CAFFE’ ESPRESSO

11 settembre 2026- Petrolio e Bce spingono al rialzo i tassi.

I prezzi del petrolio sono balzati del 6% ieri, con il Brent che ha superato i 108 dollari al barile mentre l'escalation delle ostilità in Medio Oriente continua ad alimentare tra gli operatori i timori di possibili interruzioni dell'offerta. In un mercato che resta particolarmente volatile, le quotazioni si mostrano in calo stamani, ma si avviano a segnare un progresso settimanale di quasi il 13%. Il futures sul Brent viaggia a 105,69 dollari.

Gli operatori guardano alla possibilità di ulteriori rialzi dei tassi, dopo che la Banca centrale europea ieri ha aumentato il costo del denaro e rivisto al rialzo le proprie previsioni d'inflazione, proprio mentre i prezzi del petrolio tornano a schizzare a causa del protrarsi della guerra contro l'Iran.
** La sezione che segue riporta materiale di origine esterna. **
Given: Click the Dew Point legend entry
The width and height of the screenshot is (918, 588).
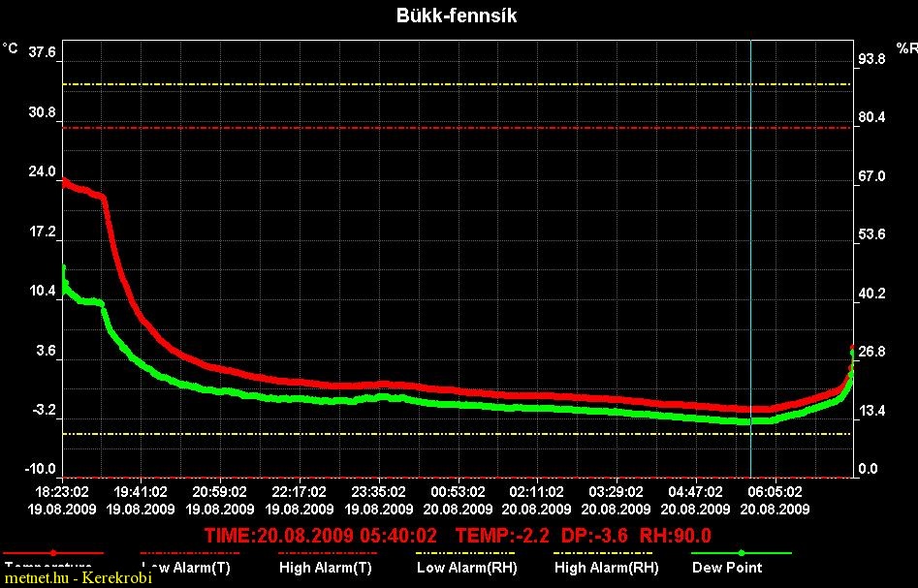Looking at the screenshot, I should coord(727,568).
La combinazione di una Bce più aggressiva e dell'aumento dei costi energetici ha penalizzato i mercati obbligazionari dell'area euro, spingendo i rendimenti su picchi pluriennali. Il tasso del decennale tedesco si è arrampicato ai nuovi massimi dal 2011, quello del trentennale francese ai massimi dal 2003. Il movimento verso l'alto resta globale: i rendimenti Usa e GB hanno raggiunto i livelli più elevati da almeno 20 anni, con il tasso deal Treasury a 10 anni ormai prossimo alla soglia del 5%.
Francoforte ha affermato che l'inflazione dovrebbe rimanere ben al di sopra dell'obiettivo per un periodo "prolungato" nell'Eurozona, con una crescita dei prezzi ancora prevista al 3% quest'anno ma ora stimata al 2,5% nel 2027, rispetto al 2,3% ipotizzato a giugno. Il tono restrittivo adottato dall'istituto ha sorpreso molti analisti, che si aspettavano invece che la banca centrale avrebbe mantenuto un approccio più prudente e attendista. I mercati monetari prezzano ora circa 85 punti base di ulteriore inasprimento entro la fine del 2027, rispetto a poco meno di 70 mercoledì. Un rialzo dei tassi entro dicembre è integralmente incorporato nelle aspettative degli investitori.
Focus nel primo pomeriggio sull'aggiornamento di agosto del Cpi, che completerà il quadro sull'andamento dei prezzi per i funzionari della Federal Reserve, che discutono se l'attuale livello dei tassi stia esercitando una pressione sufficiente sull'inflazione per riportarla all'obiettivo del 2%.
I dati pubblicati ieri hanno mostrato che i prezzi alla produzione negli Stati Uniti sono aumentati del 5,4% nei 12 mesi ad agosto, mentre le richieste settimanali di sussidi di disoccupazione hanno indicato che il mercato del lavoro resta stabile. Sebbene l'aumento complessivo dei prezzi all'ingrosso sia risultato in linea con le previsioni degli economisti, i dettagli dell'indice suggeriscono che parte del recente rallentamento dell'inflazione si stia invertendo. Il conflitto contro Teheran sta infatti ostacolando la distribuzione globale di petrolio, mentre il boom degli investimenti nell'intelligenza artificiale sta alimentando la domanda di componenti elettronici, contribuendo a nuove pressioni sui prezzi. Dopo i dati, gli operatori sono passati ad attribuire circa il 70% di probabilità a un rialzo dei tassi Fed nella riunione della prossima settimana.
Questa sera a mercati chiusi Fitch aggiornerà la propria valutazione sul merito di credito dell'Italia. L'agenzia assegna attualmente al Paese un rating 'BBB+' con outlook stabile, livello confermato nell'ultima revisione del 13 marzo 2026 dopo il rialzo da 'BBB' a 'BBB+' deciso nel settembre 2025.
L'inflazione all'ingrosso giapponese è rimasta elevata ad agosto, secondo statistiche diffuse stanotte, rafforzando le argomentazioni a favore di un rialzo dei tassi da parte della banca centrale nel corso di questo mese. L'indice dei prezzi alla produzione (PPI) è salito del 7,6% su base annua, superando il 7,4% previsto in media dal mercato e dopo il 7,7% rivisto di luglio. Stando a quattro fonti a conoscenza della situazione, Bank of Japan si appresta ad aumentare i tassi la prossima settimana, molto probabilmente di 25 punti base, e potrebbe segnalare un ritmo più rapido di futuri rialzi qualora le pressioni sui prezzi accrescessero il rischio di un superamento dell'obiettivo d'inflazione. Un aumento all'1,25% porterebbe il tasso di riferimento ai livelli più elevati degli ultimi 31 anni.